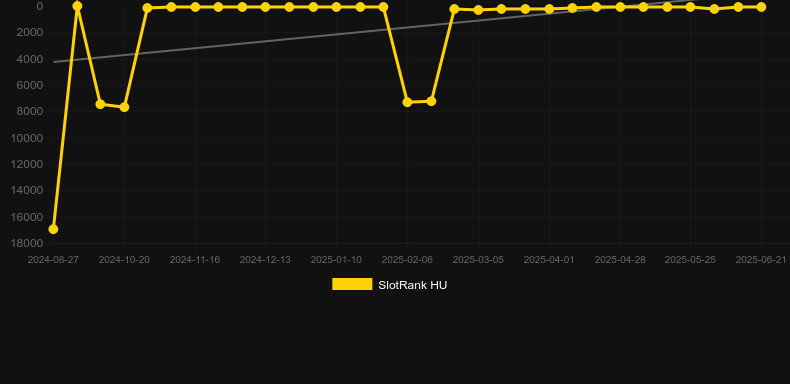
Task: Click the 18000 y-axis label
Action: (x=27, y=243)
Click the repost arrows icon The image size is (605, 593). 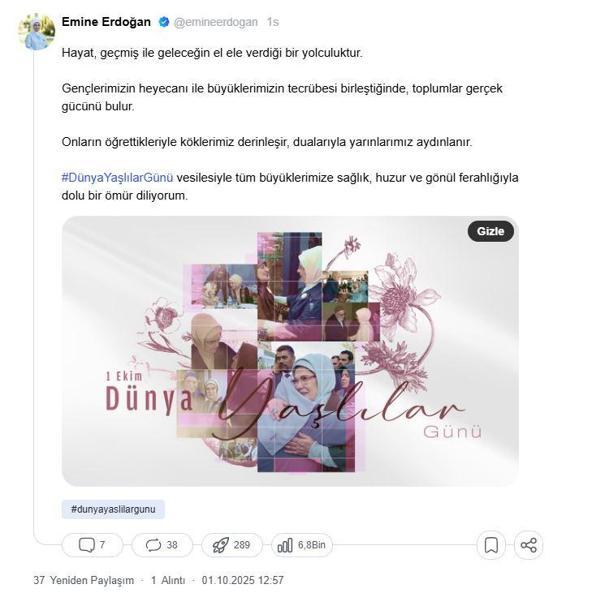point(153,545)
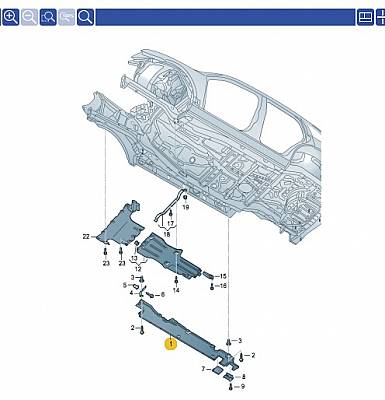Click part callout number 14
Image resolution: width=385 pixels, height=400 pixels.
pos(176,290)
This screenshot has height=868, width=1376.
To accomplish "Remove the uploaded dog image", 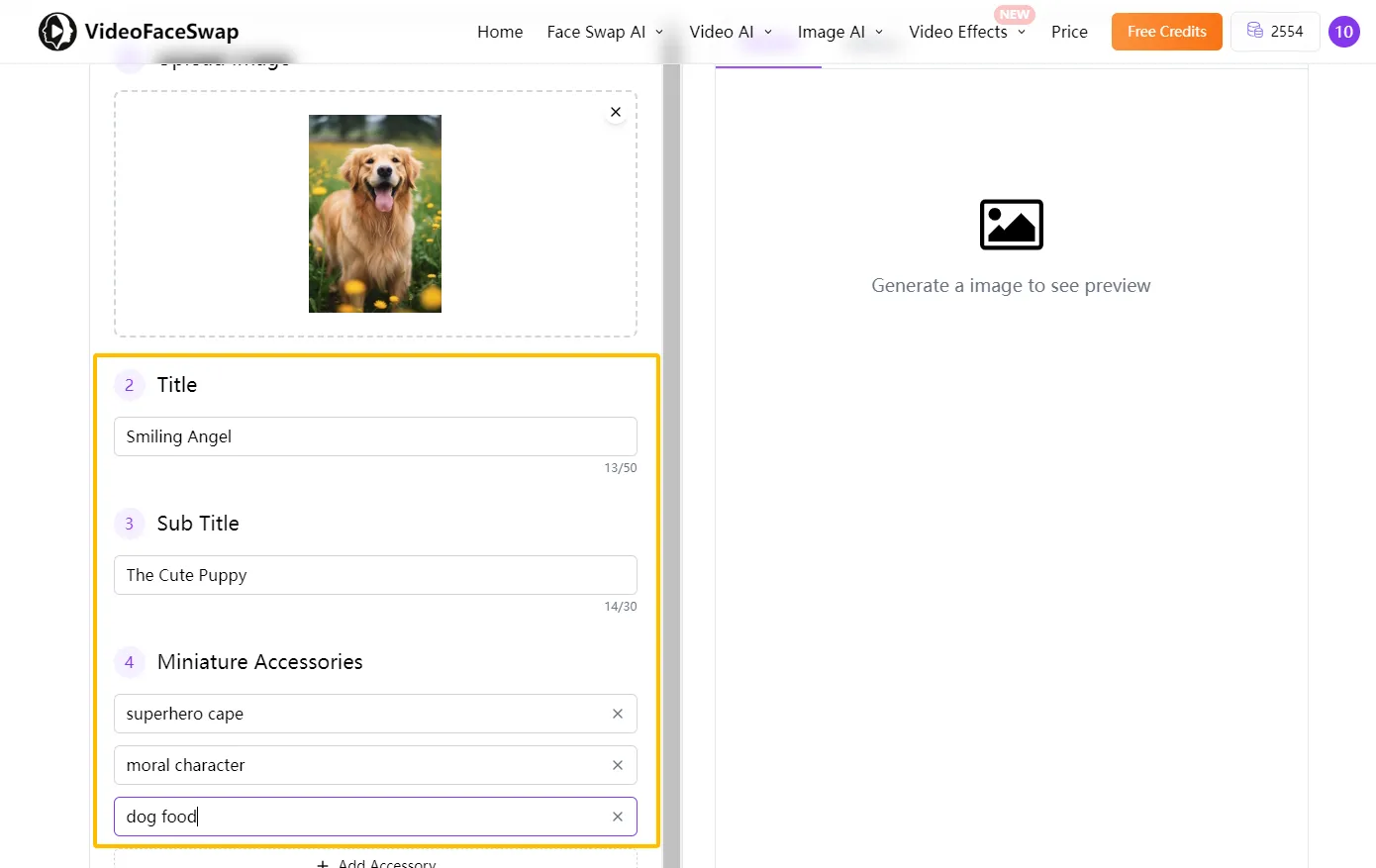I will point(616,112).
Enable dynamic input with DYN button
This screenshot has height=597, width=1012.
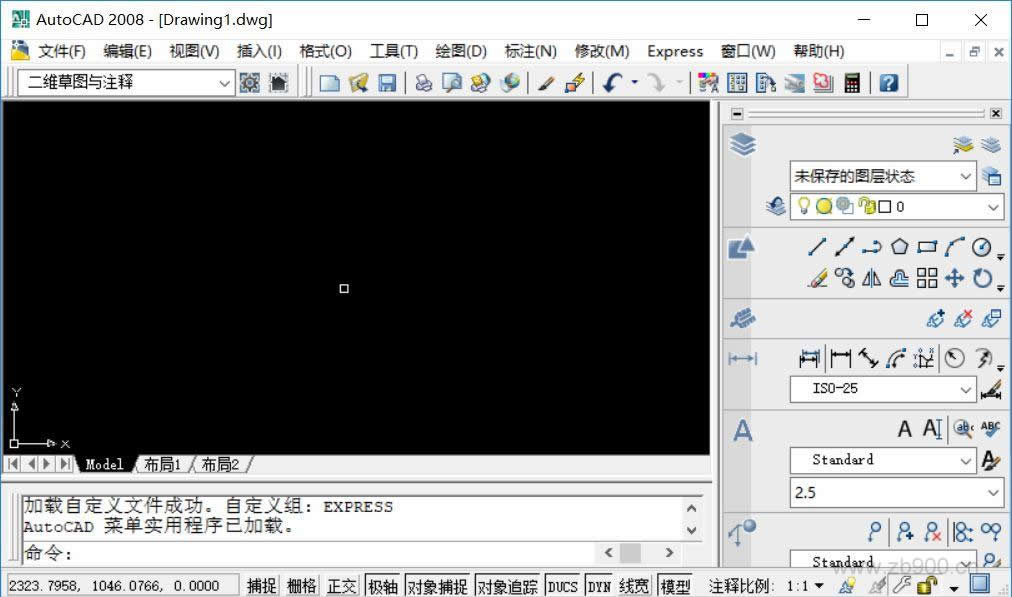[598, 585]
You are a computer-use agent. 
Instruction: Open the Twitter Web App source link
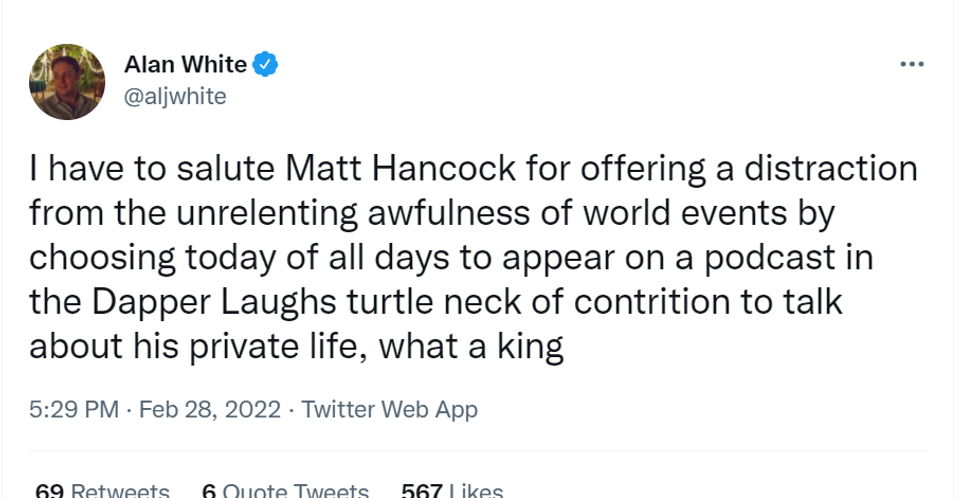(x=389, y=409)
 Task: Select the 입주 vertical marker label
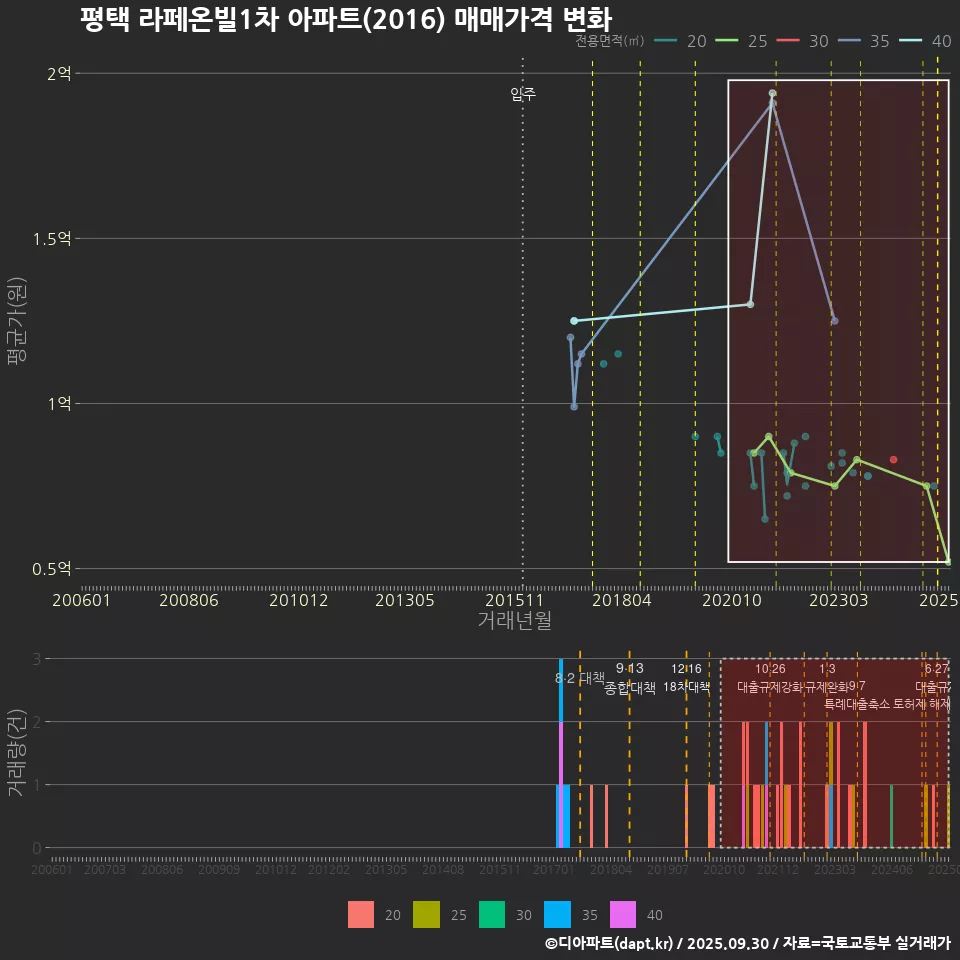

What to produce: Only the lines from the one that contains "This screenshot has height=597, width=1012." through the last line of the records may appear in the answer, retyped exactly and with no pictures.

Worked solution:
This screenshot has height=597, width=1012.
[598, 585]
You are a computer-use agent. 
Instruction: Open the Twitter Web App source link
(x=389, y=409)
 Task: Select the 입주 vertical marker label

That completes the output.